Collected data

<<<<

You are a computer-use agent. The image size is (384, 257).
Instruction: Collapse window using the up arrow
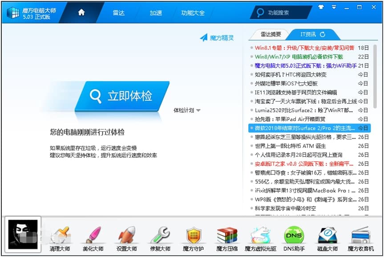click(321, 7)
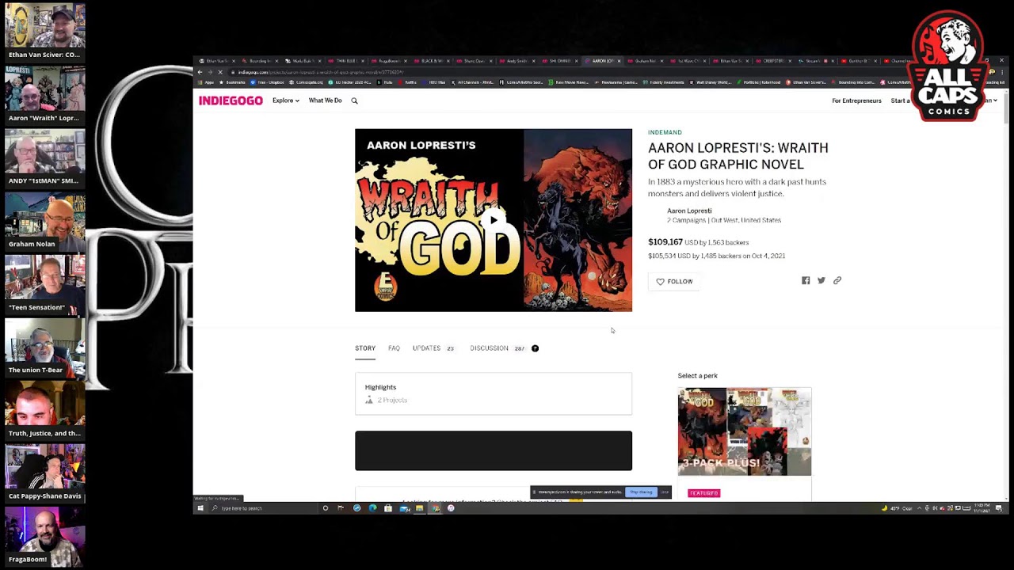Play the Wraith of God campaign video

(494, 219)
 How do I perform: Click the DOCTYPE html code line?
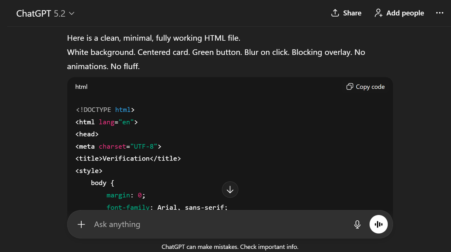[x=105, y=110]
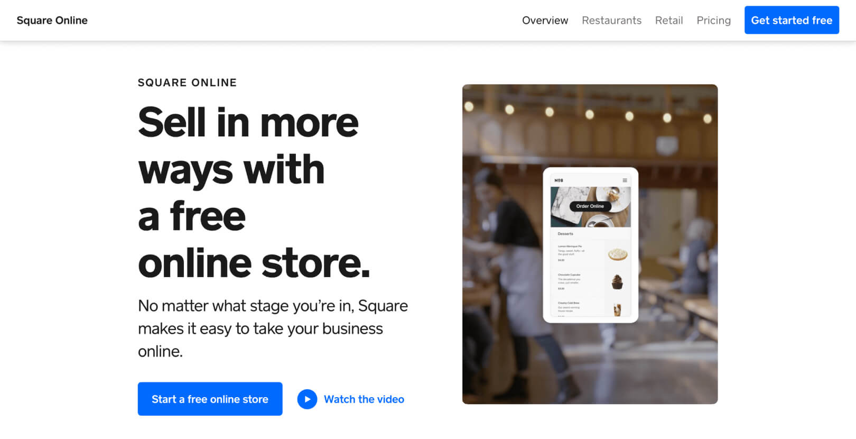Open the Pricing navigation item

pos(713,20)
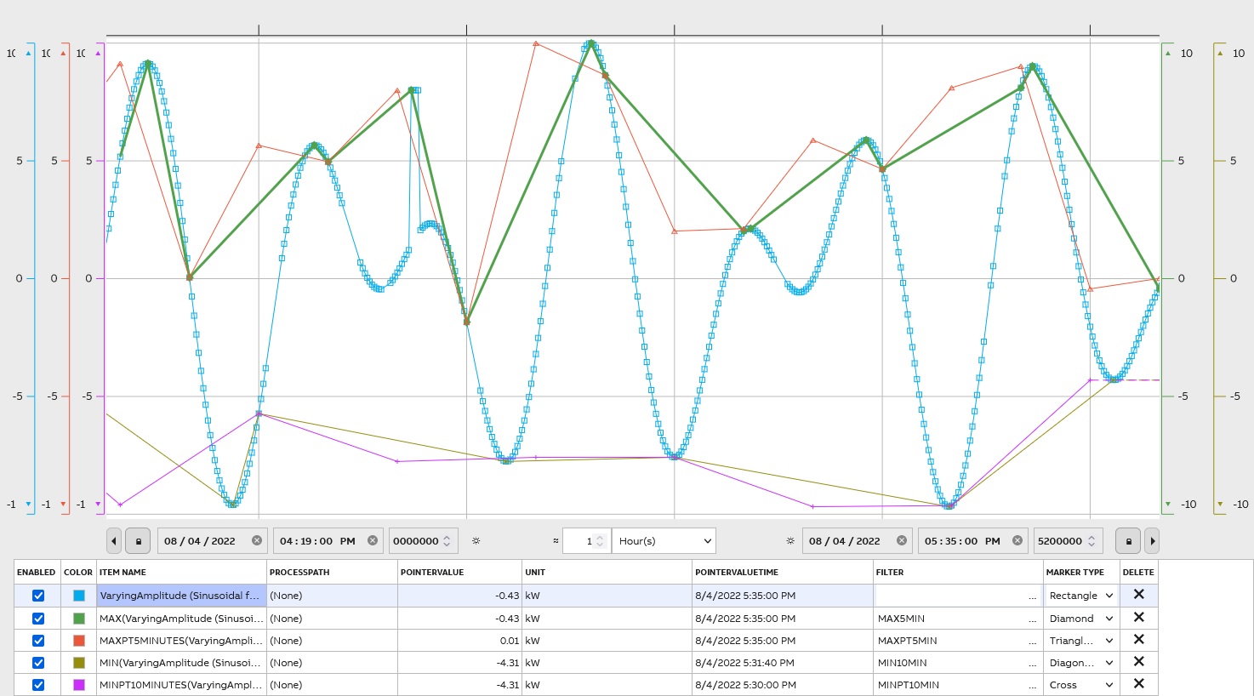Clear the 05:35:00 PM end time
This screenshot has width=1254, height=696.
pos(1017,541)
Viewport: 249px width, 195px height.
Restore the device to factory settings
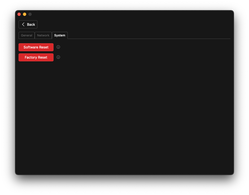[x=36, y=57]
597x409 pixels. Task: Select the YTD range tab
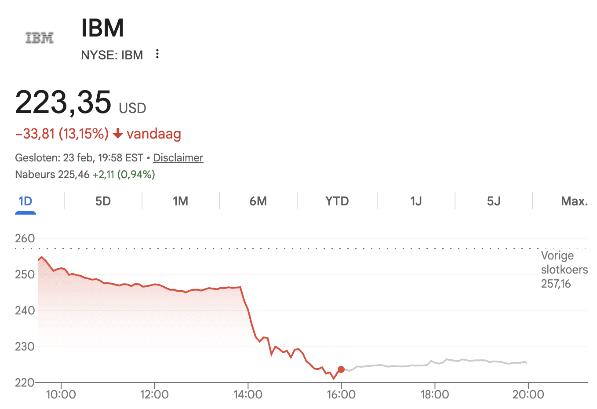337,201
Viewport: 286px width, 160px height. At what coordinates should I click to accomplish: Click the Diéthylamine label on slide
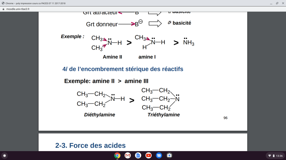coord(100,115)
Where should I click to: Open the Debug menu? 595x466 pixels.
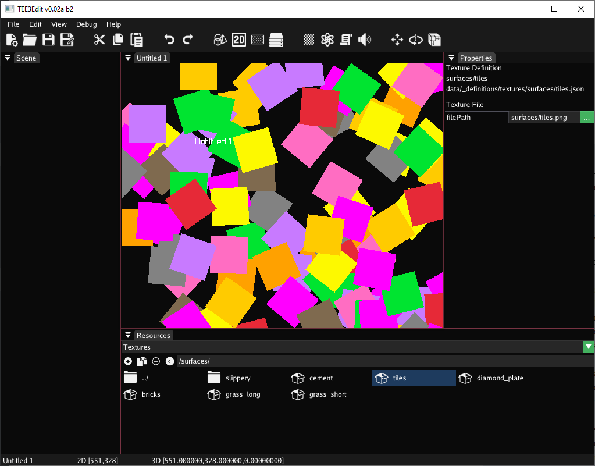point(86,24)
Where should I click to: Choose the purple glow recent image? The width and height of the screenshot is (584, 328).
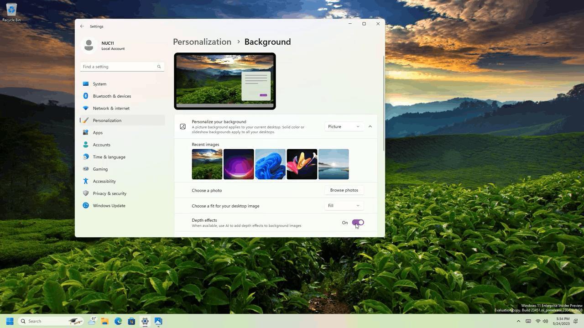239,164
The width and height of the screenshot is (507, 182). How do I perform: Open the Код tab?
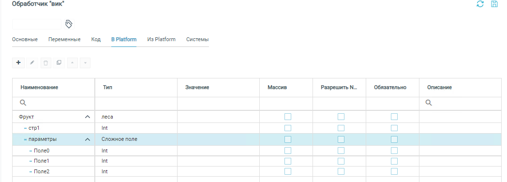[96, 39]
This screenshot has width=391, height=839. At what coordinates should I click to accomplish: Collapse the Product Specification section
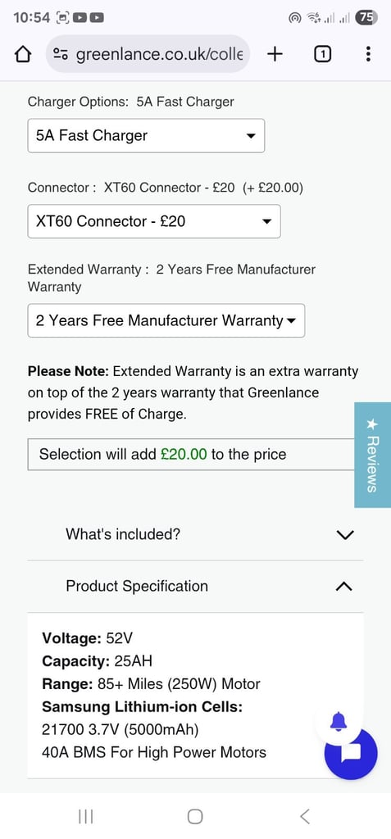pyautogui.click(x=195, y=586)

>>>>

With the pictures removed, print the entries above exactly.

Solution to this problem —
You are a computer-use agent. The image size is (384, 257).
Instruction: Collapse window using the up arrow
click(321, 7)
Play the Wraith of God campaign video

(494, 219)
 How do I perform: Click the DOCTYPE html code line?
[x=105, y=110]
Open the Pricing navigation item

pos(713,20)
Clear the 05:35:00 PM end time
This screenshot has width=1254, height=696.
pos(1017,541)
Viewport: 249px width, 195px height.
Restore the device to factory settings
[x=36, y=57]
597x409 pixels. Task: Select the YTD range tab
337,201
Viewport: 286px width, 160px height. At what coordinates should I click to accomplish: Click the Diéthylamine label on slide
coord(100,115)
Where should I click to: Open the Debug menu? 595x466 pixels.
point(86,24)
Where should I click to: Choose the purple glow recent image? The width and height of the screenshot is (584, 328).
239,164
The width and height of the screenshot is (507, 182). How do I perform: Open the Код tab?
[96, 39]
This screenshot has width=391, height=839. At what coordinates should I click to accomplish: Collapse the Product Specification section
pyautogui.click(x=195, y=586)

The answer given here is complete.